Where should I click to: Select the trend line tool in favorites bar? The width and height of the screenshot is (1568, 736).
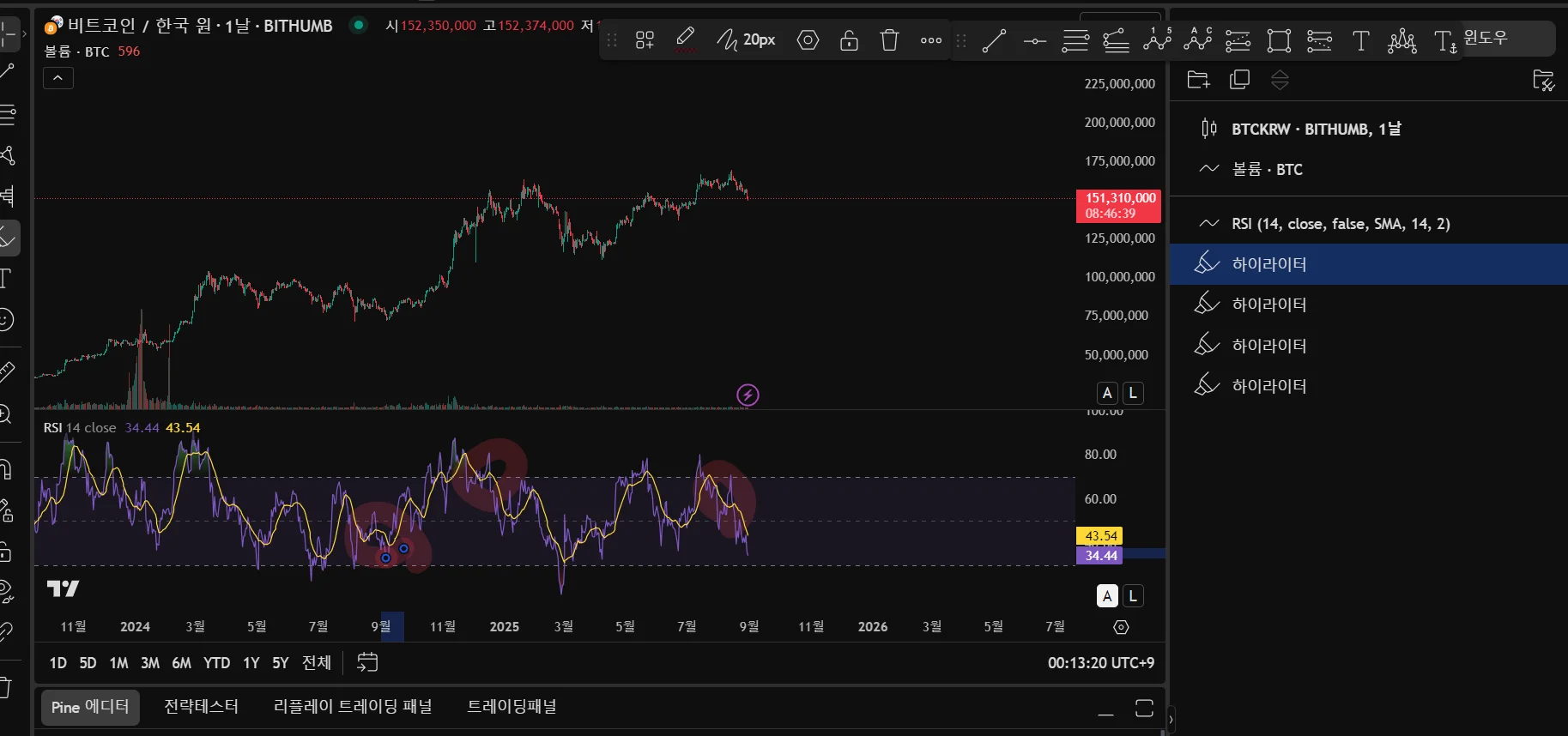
---*---
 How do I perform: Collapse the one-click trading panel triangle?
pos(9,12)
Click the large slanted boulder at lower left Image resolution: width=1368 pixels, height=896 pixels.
---*---
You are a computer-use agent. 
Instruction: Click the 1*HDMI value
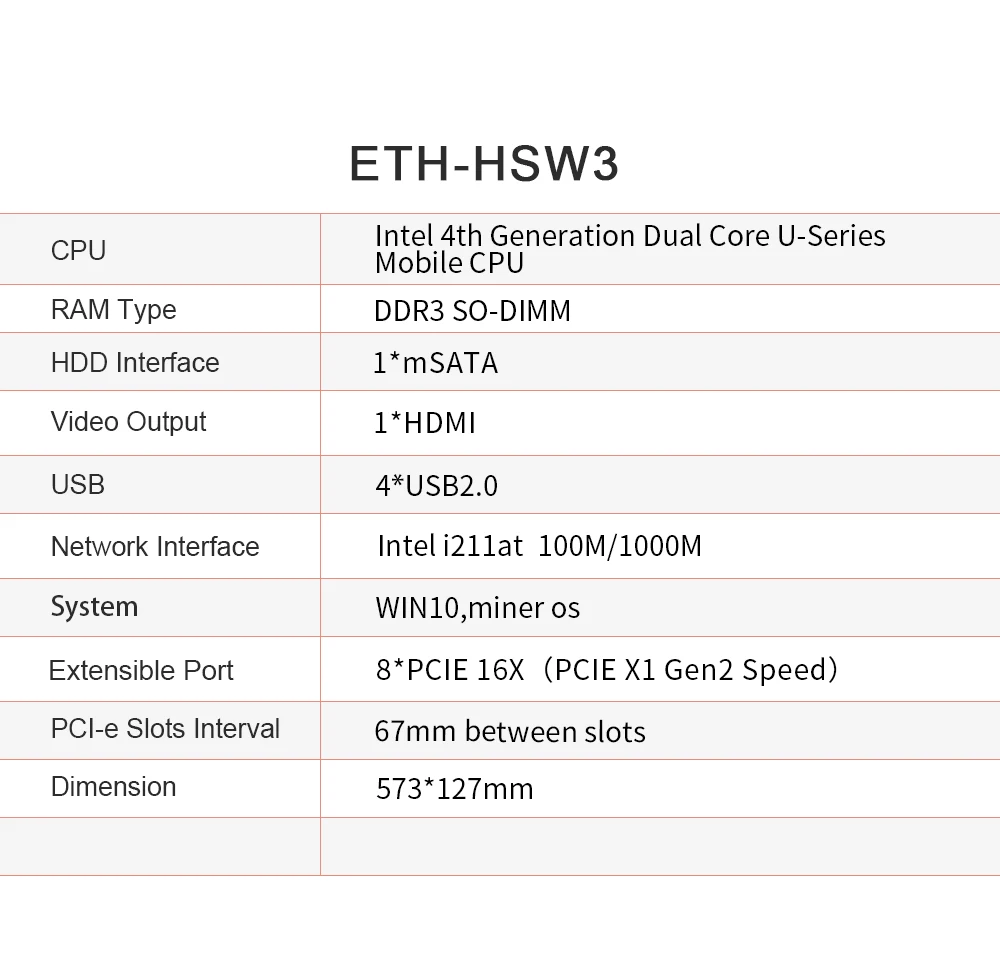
---*---
Identify every line above that includes the word "height", and show those lines.

Where should I click to: Select the trend line tool in favorites bar? The width and height of the screenshot is (1568, 736).
Click the large slanted boulder at lower left Image resolution: width=1368 pixels, height=896 pixels.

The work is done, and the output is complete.